Elva remembers harder times when her Mum would cook rabbit every way possible to keep them fed. During food rationing they survived on food coupons and local women would swap food coupons, dependent on what they did and didn’t have. Everyone just made it work as best as they could, but to this day Elva cannot bring herself to eat rabbit!


“My advice to others is, you just need to ride it out, and don’t be afraid of staying at home. Look around for all the things that you don’t normally do. Get that self-satisfaction from achieving things under your control. Find happy and positive people and catch up with them and distance yourself from the doomsday network.


“Be thankful – the sun always comes up and look at what you do have and not what you don’t have. Appreciate one thing every day. Try and do something each day to validate yourself or your life.


Helping out at home helps Elva feel validated. “Use your memories to give value to your life…perhaps add little notes or stories through your photo albums.”

Elva is grateful for many things and one thing she is especially grateful for is her daughter and how she comes and cleans all the door knobs and checks on her. Her other children and grandchildren have been keeping in touch via the internet. She told them earlier in the year to please not visit, just call or email – just like they would if she was overseas and to think of her as if she was on a trip.

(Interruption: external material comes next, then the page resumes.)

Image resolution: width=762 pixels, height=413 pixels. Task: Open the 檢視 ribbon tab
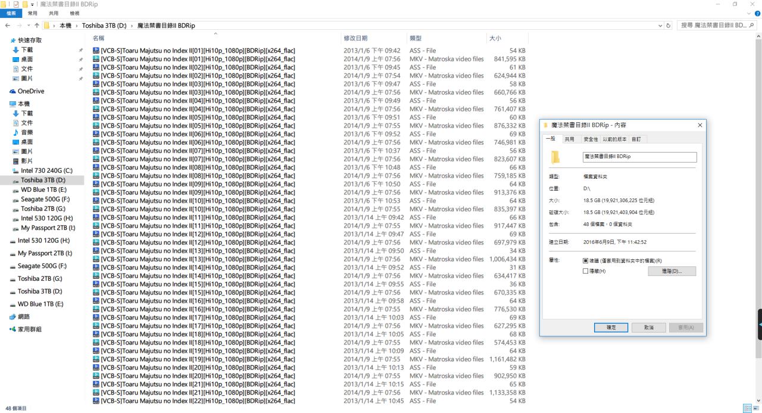[x=74, y=13]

She now FaceTime’s her grandchildren and they had their first family birthday for her grandson on FaceTime the other week.


Elva’s list of things to do also includes compiling a small book about her mother. The plan is to make a small book to give to family members with all the things she remembers her mum used to say and do, “like mum always went around whistling a tune”.

“When dad was away at war mum used to write down her favourite quotes in a book, so she had all these little quotes that would make her feel good.

“One of mum’s many favourite sayings was ‘Be kind, for everyone you meet is fighting a harder battle than you.’ I think that this is quote is very appropriate for the current times we are living in.”


Elva looks at this time as an opportunity to do all the things that she has always said ”one day I will get around to doing that”.

Here is a list of things she is finally getting to do:

  • her family tree, which at the moment she is putting in many hours into every day;
  • going through her photos, culling the generic scenery images, leaving in the rest;
  • writing poetry, which she loves to do;
  • compiling a book of quotes by her mother;
  • writing her own life story for her kids;
  • writing her own inspirational speeches, for future events;
  • re-living her travels by watching videos of recent trips;
  • listening to music, as there is so much music to listen to;
  • reading the many books she has bought and not yet read.